**What to produce**
Can you return the records below exactly as they stand, but only from the first line through the one with "Datenschutz (399, 2379)"?
Start of Records for the exercise
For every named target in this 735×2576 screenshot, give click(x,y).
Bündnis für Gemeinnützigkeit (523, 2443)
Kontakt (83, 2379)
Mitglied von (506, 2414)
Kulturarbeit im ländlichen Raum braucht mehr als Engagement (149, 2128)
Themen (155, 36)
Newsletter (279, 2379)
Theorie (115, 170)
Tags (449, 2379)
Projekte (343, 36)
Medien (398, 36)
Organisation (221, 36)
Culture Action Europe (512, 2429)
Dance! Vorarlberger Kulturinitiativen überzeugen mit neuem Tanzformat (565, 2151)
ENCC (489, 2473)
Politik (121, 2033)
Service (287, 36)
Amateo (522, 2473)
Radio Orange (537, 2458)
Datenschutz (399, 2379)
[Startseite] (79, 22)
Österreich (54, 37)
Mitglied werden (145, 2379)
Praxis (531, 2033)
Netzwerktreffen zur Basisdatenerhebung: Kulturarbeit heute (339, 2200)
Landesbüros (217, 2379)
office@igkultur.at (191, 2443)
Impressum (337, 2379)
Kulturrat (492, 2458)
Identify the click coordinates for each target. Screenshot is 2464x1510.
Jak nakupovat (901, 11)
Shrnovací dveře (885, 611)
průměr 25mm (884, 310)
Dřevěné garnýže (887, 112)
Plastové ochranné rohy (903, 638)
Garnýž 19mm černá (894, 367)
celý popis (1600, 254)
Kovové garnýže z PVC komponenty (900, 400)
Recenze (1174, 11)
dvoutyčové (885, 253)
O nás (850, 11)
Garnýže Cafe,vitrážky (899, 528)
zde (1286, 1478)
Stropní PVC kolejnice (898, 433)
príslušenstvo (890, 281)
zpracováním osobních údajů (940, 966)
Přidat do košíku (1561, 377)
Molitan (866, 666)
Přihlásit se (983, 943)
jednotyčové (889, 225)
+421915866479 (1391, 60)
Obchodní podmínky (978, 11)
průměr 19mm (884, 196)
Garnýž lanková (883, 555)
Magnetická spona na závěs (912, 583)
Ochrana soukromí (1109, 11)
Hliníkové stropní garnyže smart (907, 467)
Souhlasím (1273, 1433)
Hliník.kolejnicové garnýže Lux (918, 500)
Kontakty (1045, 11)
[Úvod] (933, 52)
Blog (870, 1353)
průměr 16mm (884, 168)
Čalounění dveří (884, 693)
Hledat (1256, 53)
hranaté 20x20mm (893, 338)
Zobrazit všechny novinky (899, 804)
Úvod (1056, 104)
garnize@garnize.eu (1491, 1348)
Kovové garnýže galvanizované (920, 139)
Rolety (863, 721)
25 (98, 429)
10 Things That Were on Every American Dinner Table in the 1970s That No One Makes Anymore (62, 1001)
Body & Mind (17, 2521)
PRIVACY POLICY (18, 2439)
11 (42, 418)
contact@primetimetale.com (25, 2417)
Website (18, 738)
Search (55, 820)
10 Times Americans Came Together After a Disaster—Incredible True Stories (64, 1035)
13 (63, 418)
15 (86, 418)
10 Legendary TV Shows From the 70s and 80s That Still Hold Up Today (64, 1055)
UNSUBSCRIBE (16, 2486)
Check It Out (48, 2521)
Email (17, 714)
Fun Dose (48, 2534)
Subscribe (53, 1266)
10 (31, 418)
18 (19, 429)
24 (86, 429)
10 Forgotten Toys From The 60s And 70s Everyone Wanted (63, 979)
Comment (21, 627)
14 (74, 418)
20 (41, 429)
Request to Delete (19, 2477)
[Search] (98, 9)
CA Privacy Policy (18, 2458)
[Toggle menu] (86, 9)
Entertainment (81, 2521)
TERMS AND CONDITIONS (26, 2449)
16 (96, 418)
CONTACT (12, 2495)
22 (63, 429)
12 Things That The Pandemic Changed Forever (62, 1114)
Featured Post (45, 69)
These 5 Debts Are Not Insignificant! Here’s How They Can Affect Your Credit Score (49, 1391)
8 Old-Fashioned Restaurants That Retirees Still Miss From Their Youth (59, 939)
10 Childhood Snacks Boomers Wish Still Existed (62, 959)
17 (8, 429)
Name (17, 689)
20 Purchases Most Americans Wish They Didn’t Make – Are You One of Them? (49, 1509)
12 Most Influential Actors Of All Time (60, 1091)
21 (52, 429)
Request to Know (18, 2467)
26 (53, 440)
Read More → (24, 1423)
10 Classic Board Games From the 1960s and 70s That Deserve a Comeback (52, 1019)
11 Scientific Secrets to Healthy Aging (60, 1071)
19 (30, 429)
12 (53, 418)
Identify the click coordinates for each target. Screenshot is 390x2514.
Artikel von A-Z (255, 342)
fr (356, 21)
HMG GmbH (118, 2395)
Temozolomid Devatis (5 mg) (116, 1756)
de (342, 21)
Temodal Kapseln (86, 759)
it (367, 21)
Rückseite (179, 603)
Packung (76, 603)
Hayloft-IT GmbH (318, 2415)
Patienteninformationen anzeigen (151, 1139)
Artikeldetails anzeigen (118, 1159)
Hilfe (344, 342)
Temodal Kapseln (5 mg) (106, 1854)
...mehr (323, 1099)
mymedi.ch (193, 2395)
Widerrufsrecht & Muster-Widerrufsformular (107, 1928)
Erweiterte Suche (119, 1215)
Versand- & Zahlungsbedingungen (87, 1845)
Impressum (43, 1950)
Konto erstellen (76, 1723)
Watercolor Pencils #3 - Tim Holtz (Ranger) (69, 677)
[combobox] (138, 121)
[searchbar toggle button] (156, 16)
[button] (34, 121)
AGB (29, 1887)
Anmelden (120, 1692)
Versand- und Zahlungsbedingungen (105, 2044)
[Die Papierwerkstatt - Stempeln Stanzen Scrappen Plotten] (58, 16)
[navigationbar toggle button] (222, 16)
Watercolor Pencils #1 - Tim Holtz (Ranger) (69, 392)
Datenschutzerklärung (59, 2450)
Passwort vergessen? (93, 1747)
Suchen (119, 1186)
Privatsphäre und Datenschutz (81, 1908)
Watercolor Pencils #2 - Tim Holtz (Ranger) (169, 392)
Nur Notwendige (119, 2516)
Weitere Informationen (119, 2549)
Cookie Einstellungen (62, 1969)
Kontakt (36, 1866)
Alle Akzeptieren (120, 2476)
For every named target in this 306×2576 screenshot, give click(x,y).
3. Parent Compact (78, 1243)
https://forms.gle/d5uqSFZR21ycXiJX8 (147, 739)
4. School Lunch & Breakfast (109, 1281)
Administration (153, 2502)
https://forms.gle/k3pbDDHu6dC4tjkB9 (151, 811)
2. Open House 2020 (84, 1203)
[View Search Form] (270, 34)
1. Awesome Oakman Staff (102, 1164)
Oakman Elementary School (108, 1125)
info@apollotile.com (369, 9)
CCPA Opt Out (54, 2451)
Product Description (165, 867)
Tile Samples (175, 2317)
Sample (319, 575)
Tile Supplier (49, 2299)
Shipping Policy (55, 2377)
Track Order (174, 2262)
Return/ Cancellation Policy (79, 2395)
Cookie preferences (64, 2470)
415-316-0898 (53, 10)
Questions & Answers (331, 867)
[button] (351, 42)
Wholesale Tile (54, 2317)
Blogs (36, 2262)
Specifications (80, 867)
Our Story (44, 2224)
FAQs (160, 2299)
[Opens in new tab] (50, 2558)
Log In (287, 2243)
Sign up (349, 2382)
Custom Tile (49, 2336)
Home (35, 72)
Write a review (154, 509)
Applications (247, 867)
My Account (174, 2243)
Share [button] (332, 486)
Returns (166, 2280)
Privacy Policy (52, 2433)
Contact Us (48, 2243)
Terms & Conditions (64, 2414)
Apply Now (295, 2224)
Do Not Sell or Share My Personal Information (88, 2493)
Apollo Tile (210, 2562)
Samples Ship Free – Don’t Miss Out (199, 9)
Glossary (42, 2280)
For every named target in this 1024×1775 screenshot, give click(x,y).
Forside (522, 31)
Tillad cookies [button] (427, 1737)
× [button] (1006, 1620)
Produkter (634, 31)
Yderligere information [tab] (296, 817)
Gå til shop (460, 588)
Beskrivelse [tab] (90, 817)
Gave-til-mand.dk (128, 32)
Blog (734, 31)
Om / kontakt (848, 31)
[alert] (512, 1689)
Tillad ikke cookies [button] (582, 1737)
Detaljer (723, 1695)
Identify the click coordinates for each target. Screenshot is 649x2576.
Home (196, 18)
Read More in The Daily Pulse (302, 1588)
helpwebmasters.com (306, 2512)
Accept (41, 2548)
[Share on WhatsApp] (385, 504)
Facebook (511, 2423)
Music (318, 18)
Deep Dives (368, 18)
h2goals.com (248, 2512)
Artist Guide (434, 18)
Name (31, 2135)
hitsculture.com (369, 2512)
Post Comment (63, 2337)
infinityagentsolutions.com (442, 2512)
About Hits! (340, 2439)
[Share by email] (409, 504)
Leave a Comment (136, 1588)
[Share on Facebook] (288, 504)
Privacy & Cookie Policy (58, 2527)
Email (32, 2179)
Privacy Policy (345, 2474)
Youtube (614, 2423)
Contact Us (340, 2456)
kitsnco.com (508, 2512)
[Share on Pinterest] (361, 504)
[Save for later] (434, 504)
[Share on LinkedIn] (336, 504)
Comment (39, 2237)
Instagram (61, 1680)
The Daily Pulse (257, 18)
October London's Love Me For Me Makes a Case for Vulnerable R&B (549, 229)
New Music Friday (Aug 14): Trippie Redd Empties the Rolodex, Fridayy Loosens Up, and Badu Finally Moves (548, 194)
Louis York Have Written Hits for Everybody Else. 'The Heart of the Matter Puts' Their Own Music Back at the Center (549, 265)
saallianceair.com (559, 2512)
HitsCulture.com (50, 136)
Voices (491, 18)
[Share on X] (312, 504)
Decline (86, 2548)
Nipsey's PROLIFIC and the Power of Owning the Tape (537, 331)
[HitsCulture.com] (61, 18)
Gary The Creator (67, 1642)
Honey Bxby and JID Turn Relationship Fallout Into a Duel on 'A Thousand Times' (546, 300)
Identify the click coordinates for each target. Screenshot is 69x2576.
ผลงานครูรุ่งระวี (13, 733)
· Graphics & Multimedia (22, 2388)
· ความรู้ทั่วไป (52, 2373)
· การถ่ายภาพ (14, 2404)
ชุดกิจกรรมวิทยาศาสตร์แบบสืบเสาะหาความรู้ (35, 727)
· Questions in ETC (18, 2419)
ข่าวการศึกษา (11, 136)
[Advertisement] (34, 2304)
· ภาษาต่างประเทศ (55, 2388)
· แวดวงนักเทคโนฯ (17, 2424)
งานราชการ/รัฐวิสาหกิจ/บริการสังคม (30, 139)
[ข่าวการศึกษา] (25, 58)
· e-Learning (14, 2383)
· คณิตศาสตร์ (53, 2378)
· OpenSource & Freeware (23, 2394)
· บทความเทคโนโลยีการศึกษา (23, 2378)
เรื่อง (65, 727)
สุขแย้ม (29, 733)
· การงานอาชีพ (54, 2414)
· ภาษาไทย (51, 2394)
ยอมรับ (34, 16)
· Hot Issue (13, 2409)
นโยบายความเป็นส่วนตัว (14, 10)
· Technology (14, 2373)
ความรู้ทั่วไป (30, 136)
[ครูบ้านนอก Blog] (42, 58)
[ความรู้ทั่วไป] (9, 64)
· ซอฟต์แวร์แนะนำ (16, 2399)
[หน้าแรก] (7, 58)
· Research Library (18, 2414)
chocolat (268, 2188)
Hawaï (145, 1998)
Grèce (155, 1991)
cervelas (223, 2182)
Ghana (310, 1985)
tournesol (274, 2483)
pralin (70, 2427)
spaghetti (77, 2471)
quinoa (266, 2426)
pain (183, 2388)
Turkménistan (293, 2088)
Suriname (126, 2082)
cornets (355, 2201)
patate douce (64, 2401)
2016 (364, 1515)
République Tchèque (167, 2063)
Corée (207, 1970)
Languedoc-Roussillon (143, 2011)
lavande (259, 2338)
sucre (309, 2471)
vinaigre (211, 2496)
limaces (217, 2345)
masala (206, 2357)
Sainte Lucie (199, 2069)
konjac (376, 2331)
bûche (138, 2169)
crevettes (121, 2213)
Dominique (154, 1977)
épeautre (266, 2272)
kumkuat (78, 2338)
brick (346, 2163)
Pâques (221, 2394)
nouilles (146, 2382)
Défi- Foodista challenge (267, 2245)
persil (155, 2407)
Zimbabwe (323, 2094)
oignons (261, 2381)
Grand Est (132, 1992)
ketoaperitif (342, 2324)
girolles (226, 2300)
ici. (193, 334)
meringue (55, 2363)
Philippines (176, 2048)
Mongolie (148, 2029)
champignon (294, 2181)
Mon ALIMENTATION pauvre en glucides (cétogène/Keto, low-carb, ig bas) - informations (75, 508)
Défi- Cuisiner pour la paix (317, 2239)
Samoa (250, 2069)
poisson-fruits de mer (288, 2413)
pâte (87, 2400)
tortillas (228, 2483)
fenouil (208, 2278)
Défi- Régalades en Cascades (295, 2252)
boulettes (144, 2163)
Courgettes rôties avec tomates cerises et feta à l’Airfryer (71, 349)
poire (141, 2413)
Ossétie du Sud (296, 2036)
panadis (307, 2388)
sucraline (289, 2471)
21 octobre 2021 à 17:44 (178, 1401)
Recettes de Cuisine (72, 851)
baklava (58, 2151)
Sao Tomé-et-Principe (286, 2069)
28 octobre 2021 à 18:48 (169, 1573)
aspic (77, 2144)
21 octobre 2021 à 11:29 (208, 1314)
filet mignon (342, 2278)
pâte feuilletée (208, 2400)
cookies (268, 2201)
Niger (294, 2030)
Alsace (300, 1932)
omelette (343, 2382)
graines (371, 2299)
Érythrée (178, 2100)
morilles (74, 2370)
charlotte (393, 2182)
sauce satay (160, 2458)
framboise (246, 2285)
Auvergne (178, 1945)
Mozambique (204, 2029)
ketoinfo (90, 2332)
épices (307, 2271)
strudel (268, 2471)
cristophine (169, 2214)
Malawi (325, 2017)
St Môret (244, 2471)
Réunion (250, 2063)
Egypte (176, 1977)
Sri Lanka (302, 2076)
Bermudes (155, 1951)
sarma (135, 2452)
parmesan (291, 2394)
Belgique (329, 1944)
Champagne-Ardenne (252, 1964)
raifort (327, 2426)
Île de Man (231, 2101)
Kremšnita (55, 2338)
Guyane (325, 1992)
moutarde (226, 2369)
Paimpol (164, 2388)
End of Records for the exercise
**Result of the task**
For every named target in this 735×2576 screenshot, give click(x,y).
Bündnis für Gemeinnützigkeit (523, 2443)
Kontakt (83, 2379)
Mitglied von (506, 2414)
Kulturarbeit im ländlichen Raum braucht mehr als Engagement (149, 2128)
Themen (155, 36)
Newsletter (279, 2379)
Theorie (115, 170)
Tags (449, 2379)
Projekte (343, 36)
Medien (398, 36)
Organisation (221, 36)
Culture Action Europe (512, 2429)
Dance! Vorarlberger Kulturinitiativen überzeugen mit neuem Tanzformat (565, 2151)
ENCC (489, 2473)
Politik (121, 2033)
Service (287, 36)
Amateo (522, 2473)
Radio Orange (537, 2458)
Datenschutz (399, 2379)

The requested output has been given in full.